If anyone asked me what my favorite team was during my formative years I would have picked the teams in Atlanta. However, I also pulled for the teams in Los Angeles because I was obsessed with the city and also I was an electric football hero playing for the LA Raiders.

In 1992, I visited both Los Angeles and San Francisco for the first time. I fell in love with both cities and as a result I claimed the Bay Area's teams as rooting interests as well. The LA Raiders eventually moved back to Oakland so my interest in them...for better or worse...remained. I picked up pulling for the SF Giants (despite their bitter rivalry with the Dodgers) and not the Oakland A's so I did not break the rule of cheering for both a city's teams in the same sport. Somewhere in the mix, Wayne Gretsky ended up in Los Angeles and played for the Kings. In 1993, the Kings (coached by Barry Melrose who had, at the time, the best hockey mullet in the history of the NHL) went to the Stanley Cup Finals against the Montreal Canadians. I remember watching every Kings play-off game that season. I watched the stellar Game 7 versus Toronto where Gretsky pulled off a stunning victory. Then I watched Marty McSorley get called for having too much curve on his stick and the Canadians scoring a crucial power play goal and winning Game 2 and eventually stealing the Cup. The play-off run by the Kings mirrored my relationships with women very closely. A series or relationship should never be decided by anyone's curved stick. Ever.
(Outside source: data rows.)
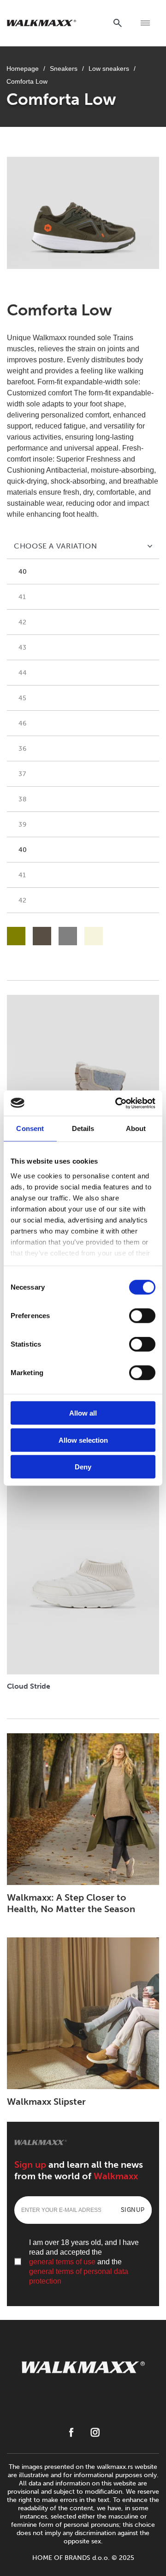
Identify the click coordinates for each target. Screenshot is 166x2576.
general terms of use (62, 2262)
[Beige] (93, 936)
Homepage (22, 68)
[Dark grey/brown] (42, 936)
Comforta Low (26, 81)
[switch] (142, 1315)
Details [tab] (83, 1128)
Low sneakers (109, 68)
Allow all (83, 1413)
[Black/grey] (68, 936)
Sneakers (63, 68)
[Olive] (16, 936)
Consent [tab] (30, 1128)
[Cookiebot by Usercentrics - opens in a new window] (117, 1103)
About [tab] (136, 1128)
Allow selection (83, 1440)
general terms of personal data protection (78, 2276)
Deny (83, 1467)
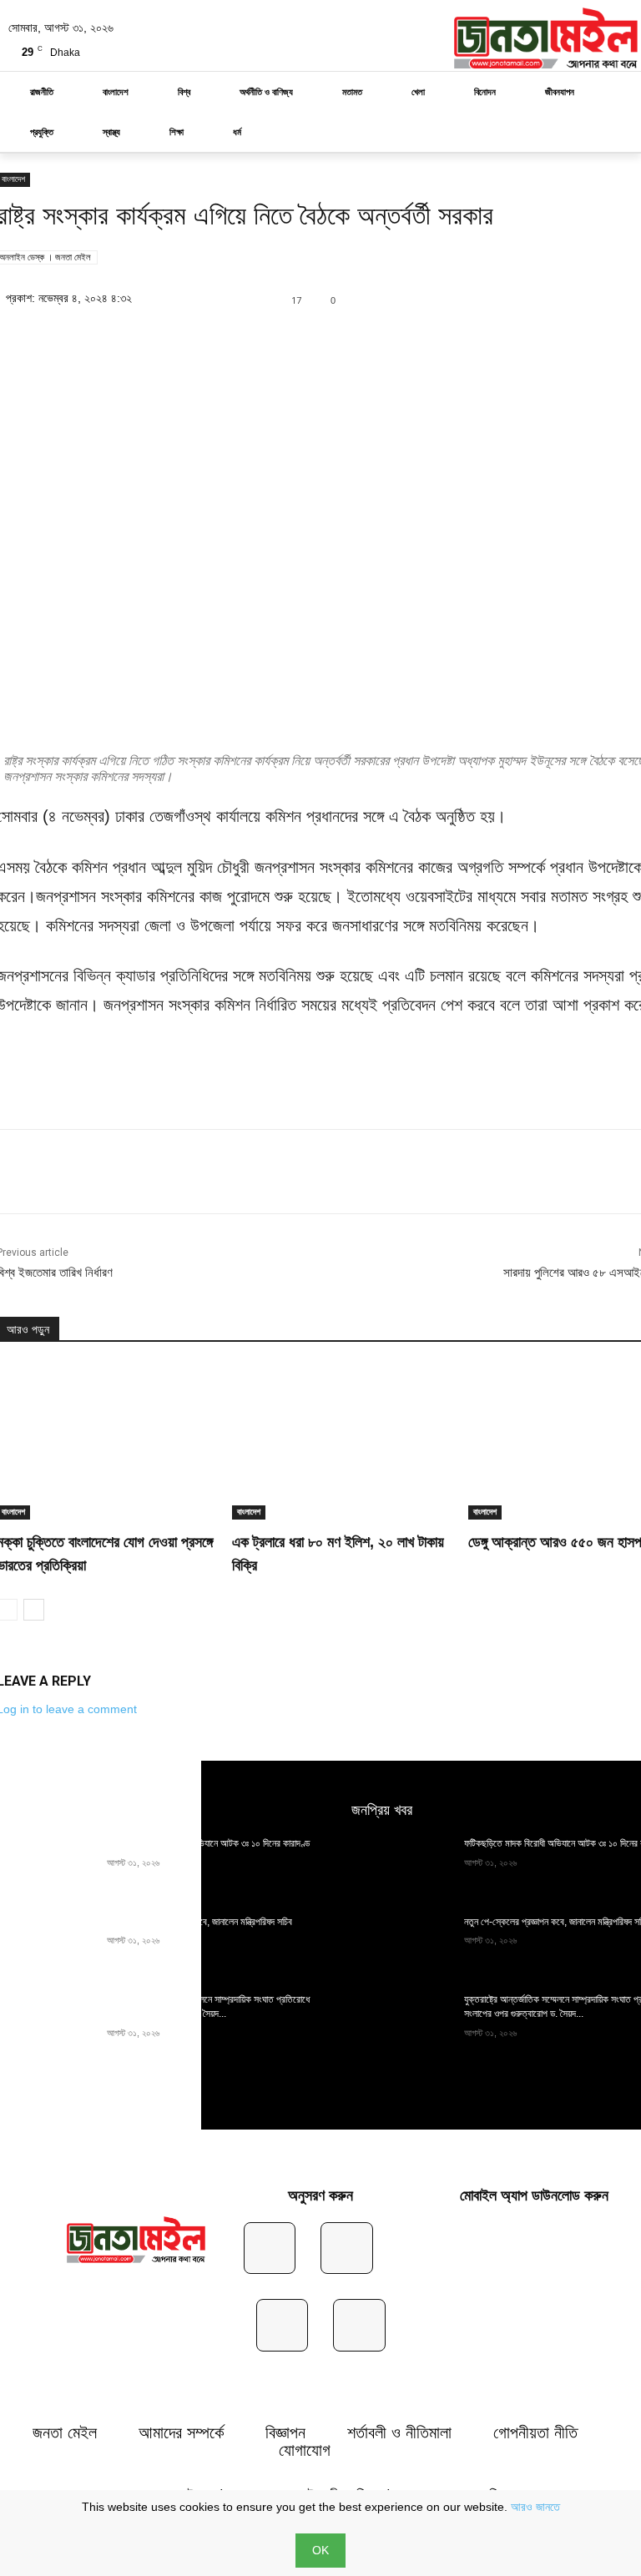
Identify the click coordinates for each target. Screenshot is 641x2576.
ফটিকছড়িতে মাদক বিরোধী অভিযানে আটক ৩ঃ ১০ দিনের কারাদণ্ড (208, 1843)
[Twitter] (510, 298)
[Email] (270, 1171)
My interest in LA and it's sports teams dates back to the 80's. In the 90's, San Francisco joined Atlanta and Los Angeles as my favorite American cities. Atlanta was my first love. Their teams will always be my favorites. Just as one's first love will always have a special place in one's heart. However, in real life there always is other women/men and it is the same with sports teams as well. We are not biologically wired to stay with one significant other and nor are we wired in a mobile age to pull for just one sports team either. We have our favorites, but we also have our memories of other experiences good or bad with people and sports teams. We never love just one person. We end up being in lust with more than one person in our lives. Same as sports teams. Just like with relationships I have no shame in this regard. My favorite teams are in Atlanta and I will always love them. There have been other women in my life. There have been even other women in my life during other relationships. I have no regrets for any of this. Life is too short for regrets. The same is true with my sports teams as well. So if that makes me a sports bigamist then so be it. I am not going to be ashamed of it and neither should anyone else.